Goal of the exercise. Every line of the data that includes "agent" should be copied out.

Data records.
━━━━━━━━━━
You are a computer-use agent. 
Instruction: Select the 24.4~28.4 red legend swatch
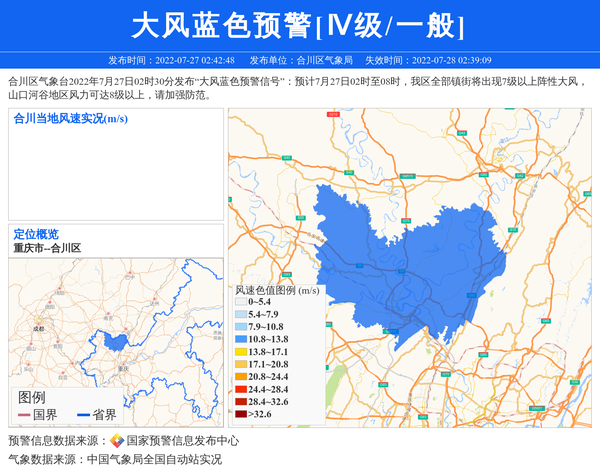[x=240, y=389]
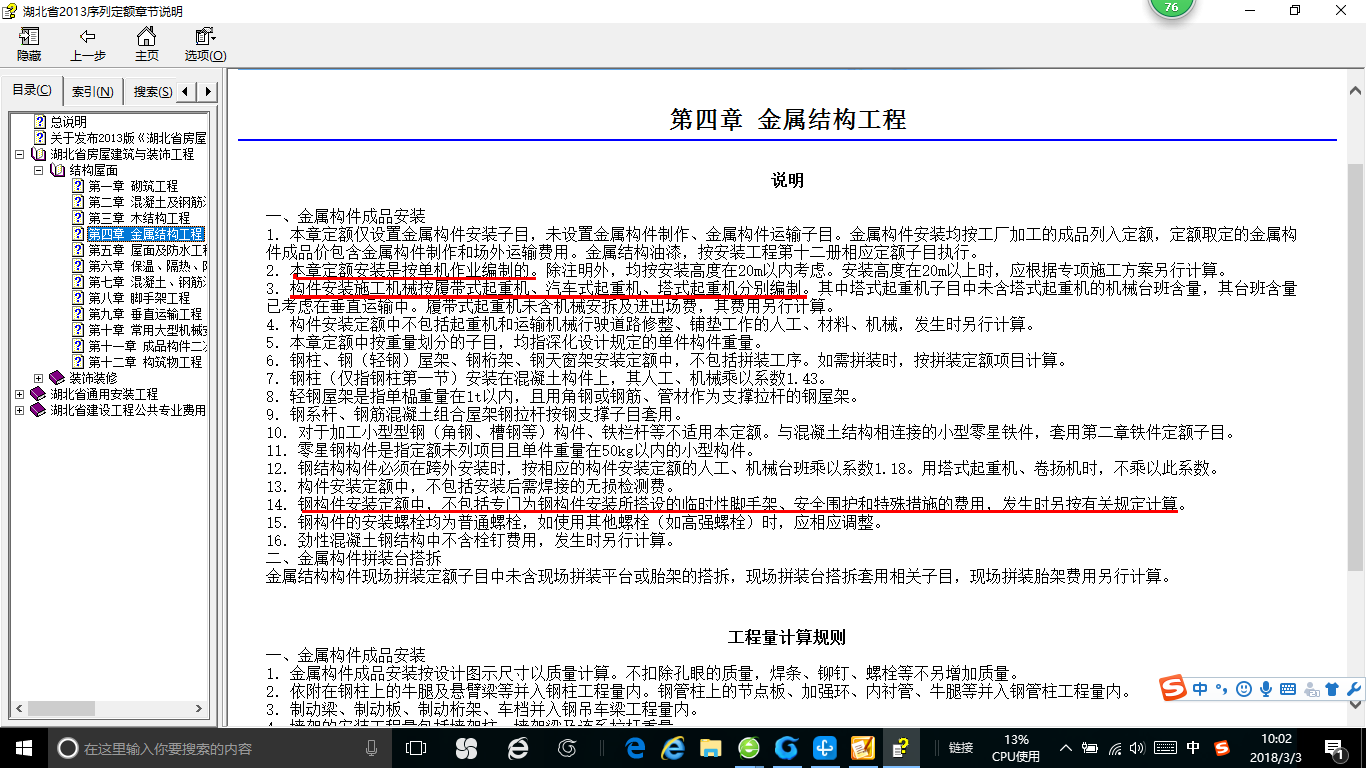
Task: Click the 隐藏 (Hide) toolbar icon
Action: [29, 45]
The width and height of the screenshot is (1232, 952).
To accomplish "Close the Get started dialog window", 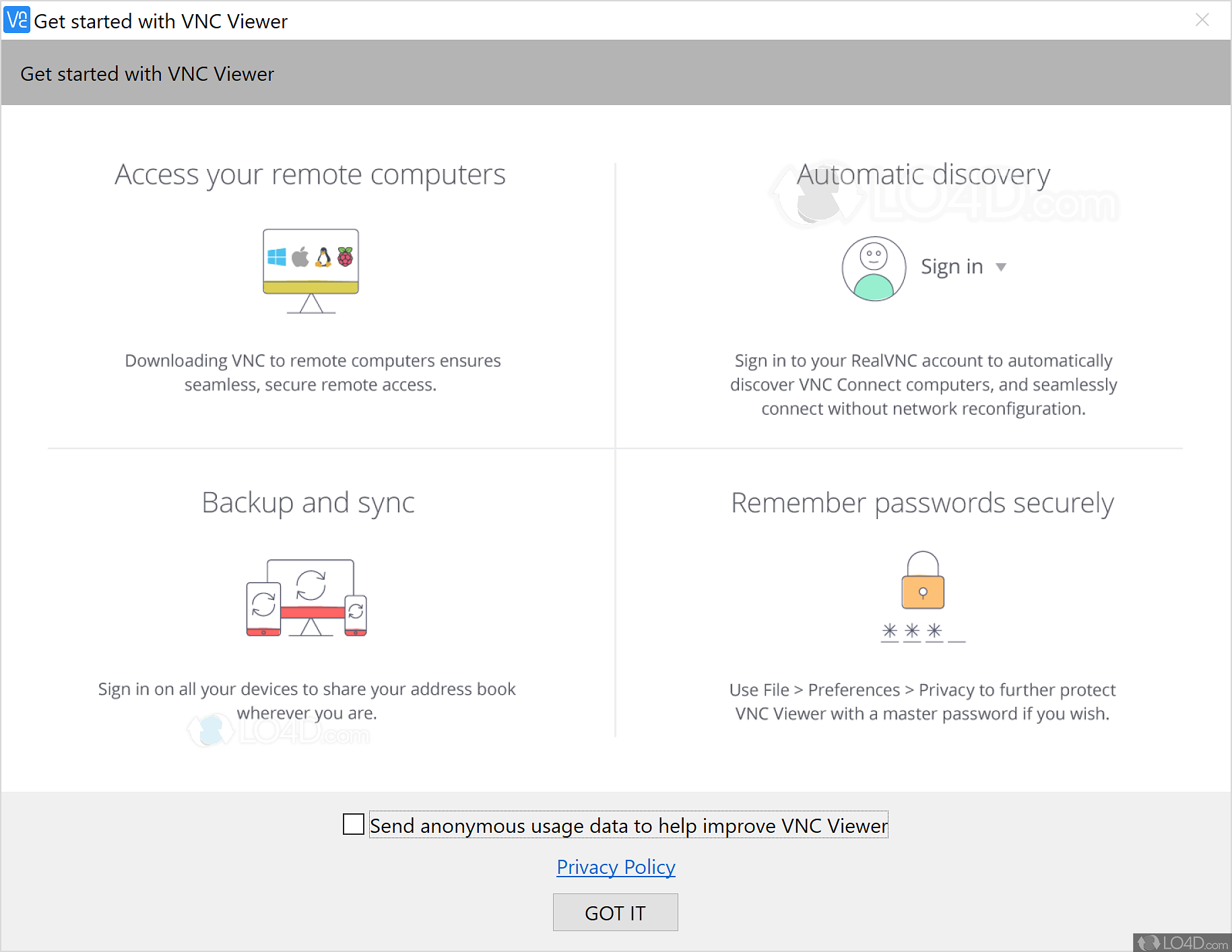I will 1202,20.
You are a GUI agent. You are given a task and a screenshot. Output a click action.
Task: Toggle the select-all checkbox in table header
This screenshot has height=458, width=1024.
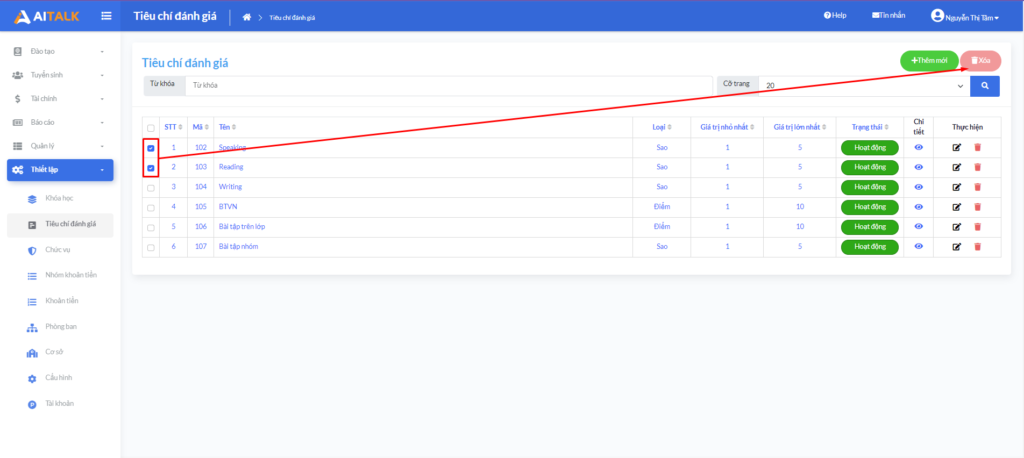click(151, 127)
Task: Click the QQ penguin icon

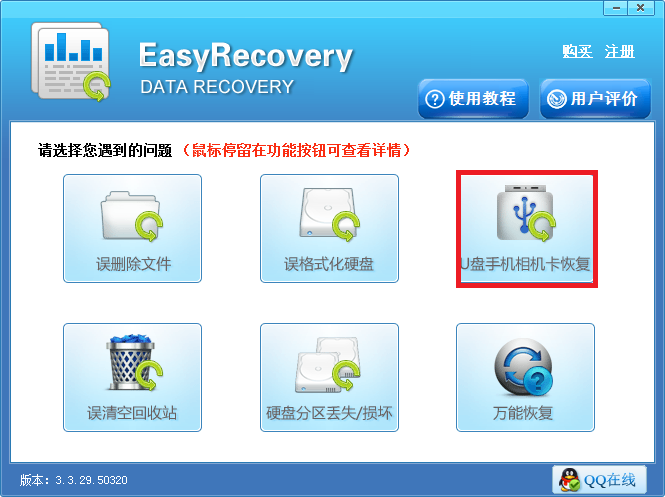Action: click(569, 480)
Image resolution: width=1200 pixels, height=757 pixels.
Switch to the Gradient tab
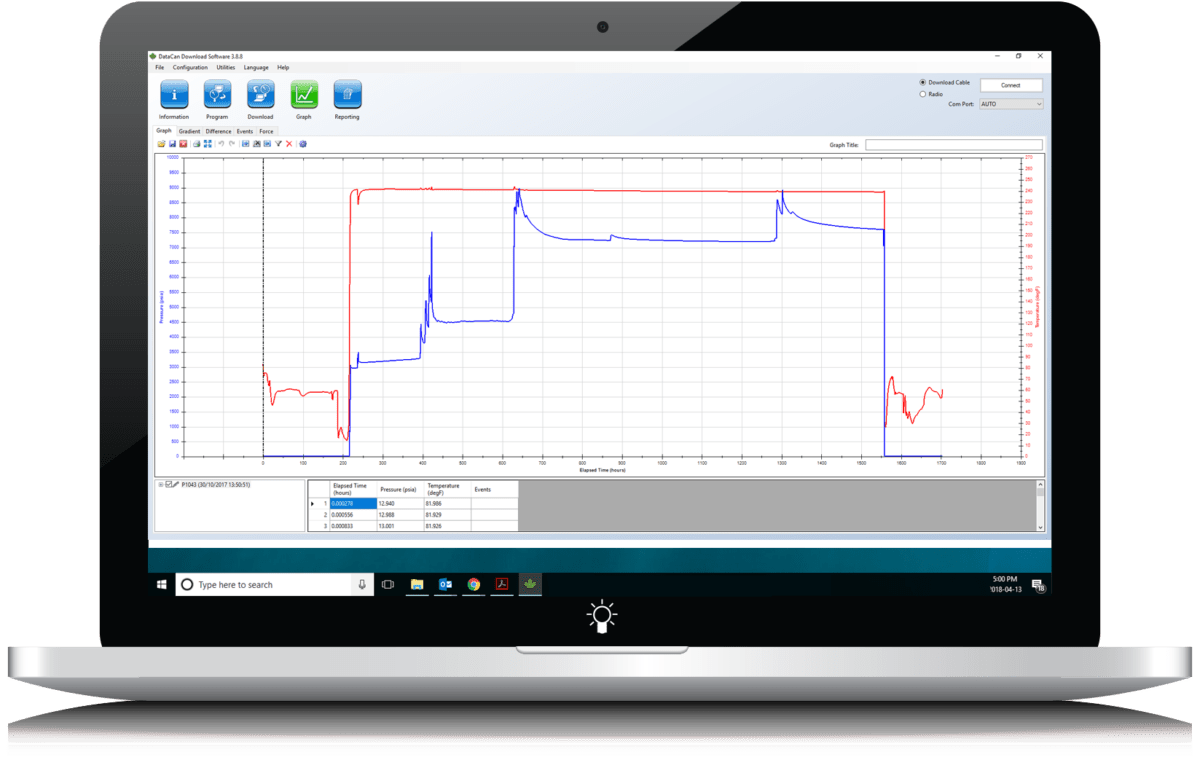pos(189,130)
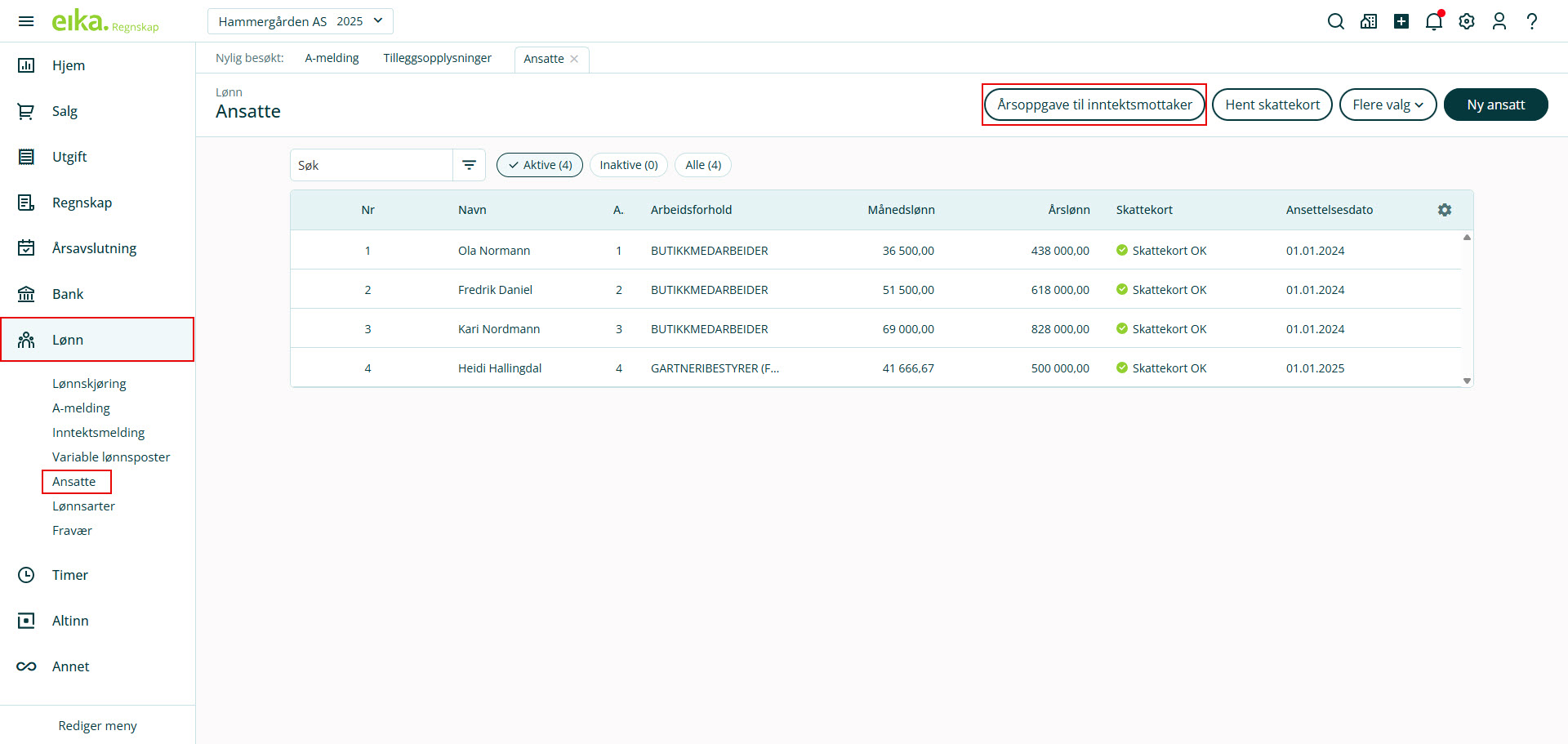Toggle the hamburger menu icon
1568x744 pixels.
click(x=26, y=21)
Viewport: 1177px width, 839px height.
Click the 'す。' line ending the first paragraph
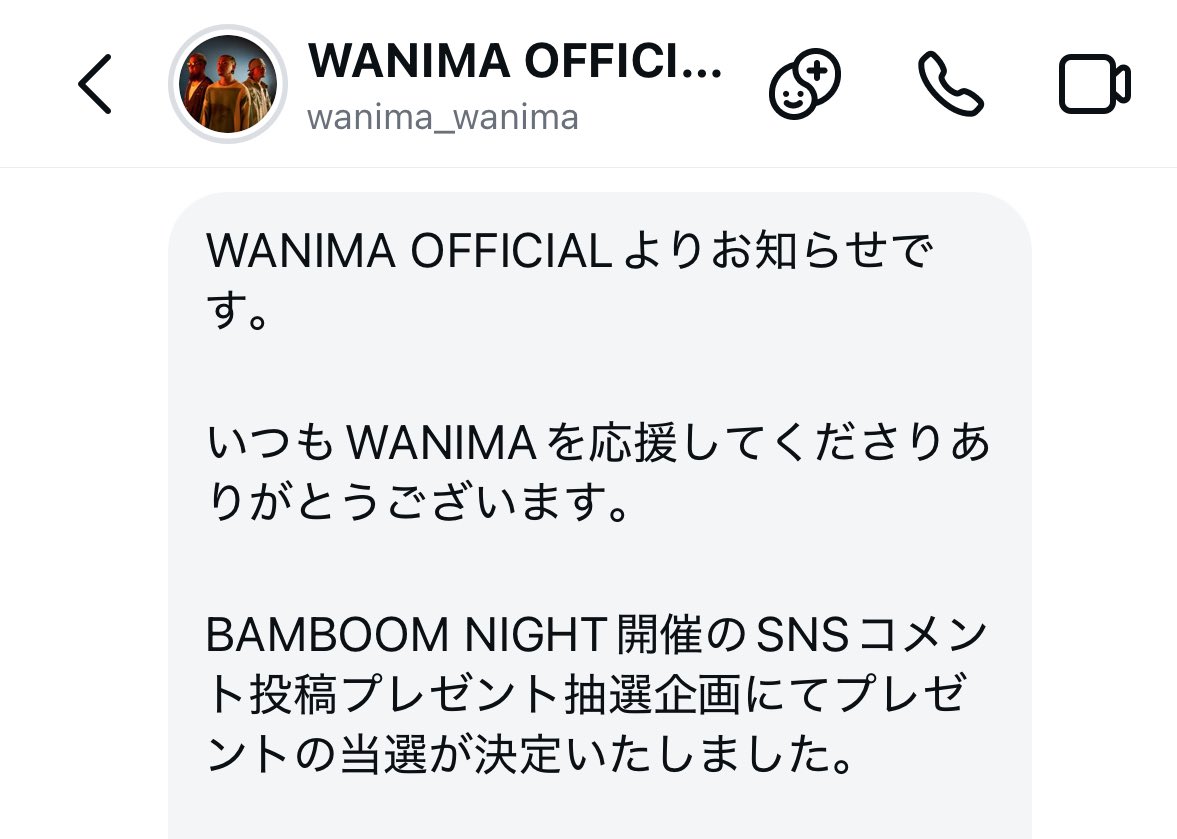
━━━━━━━━━━
Response below.
You are a computer-use agent. 
You are a GUI agent. You are given a task and a screenshot. Output a click action.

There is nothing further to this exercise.